In my experience this is much less true, with straight women and a type of homosexual men. In many situations they'll experience an emotional response to a set of perceived facts, or their lived truth. Later they'll remember the feeling, in spite of their facts being a poor fit for reality.

No, you’re wrong. Visibly upsetting someone or invisibly upsetting, it’s the same. In other words, it’s feelings.

I also never said facts, I said truth. When two truths collide, the emotional truth wins out in these spaces, that is incontrovertible

My point is that 'upsetting' != 'feelings'. 'Feelings' ... there are a lot of definitions/meanings for that term, none of which really make sense as a separate thing, but it almost always is seen broadly - the classic idea is that "happy", "sad", "mad", "tired", "bored" are relevant. "Upsetting people" is bad, yes. But that isn't because women value feelings, it's a specific dynamic involving upsetting or insulting or demeaning people. Same for emotional - 'avoiding upsetting people' is not "the emotional winning", that's proves way too much, racist or sexist or offensive 'strong emotions' do not win out against opposing less-strong emotions!

I suspect that the answer is simply that the people pushing these policies are wrong. ‘Trans women are often indistinguishable from cis women’ is a blatant lie, as you note, and so is ‘trans is… a history which says nothing about the person’. This is about forcing people to go along with a set of obvious falsehoods because of some reason or other, which I suspect boils down to the feelings of trans women. So in that sense, you can’t justify it without buying into their trivially false frame.

I think the closest thing to a justification would be a bare-faced assertion of a veritable asteroid shower of Russel's Teapots of trans individuals. If you take it on faith that there are innumerable trans people who pass without fanfare in their day to day life, then you can get to the above position.

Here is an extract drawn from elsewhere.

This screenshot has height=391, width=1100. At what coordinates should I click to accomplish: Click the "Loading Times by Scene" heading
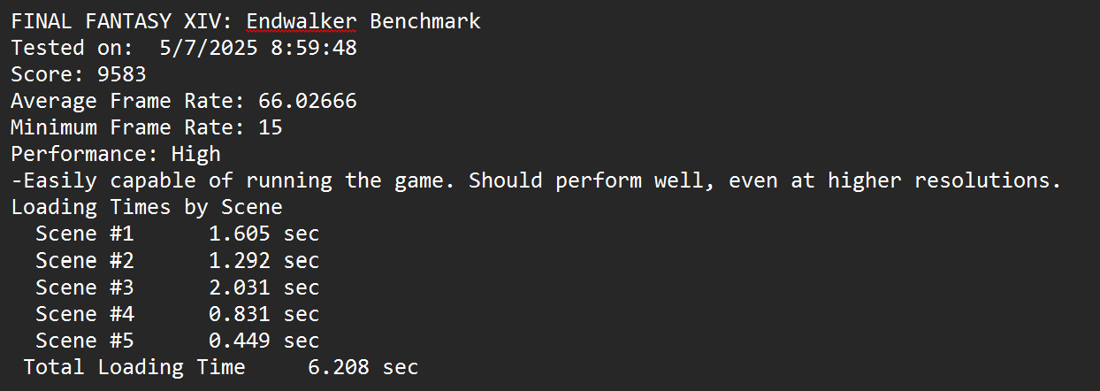pos(147,207)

Of course, you can only hold to that position not only by asserting the existence of the many perfectly stealth trans individuals, but by censoring both the first-hand reports of people who can clearly see that male and female are distinct clusters, and that there are several key distinctions (several of which you mention). But again, if you take it on faith that there are a horde of trans passing people, then people who say they can tell the difference can only be lying, as must be the various medical literature, and likewise any experiments anyone poses which show how poorly a sample of trans people pass in person must be poorly-constructed and malicious.

I think you can end up with similar justifications if you posit any kind of holy doctrine and any kind of powerful Satanic deceiver figure. If you have a revealed truth and a way to dismiss any claims that would challenge that truth, you can justify any excesses the revealed truth claims.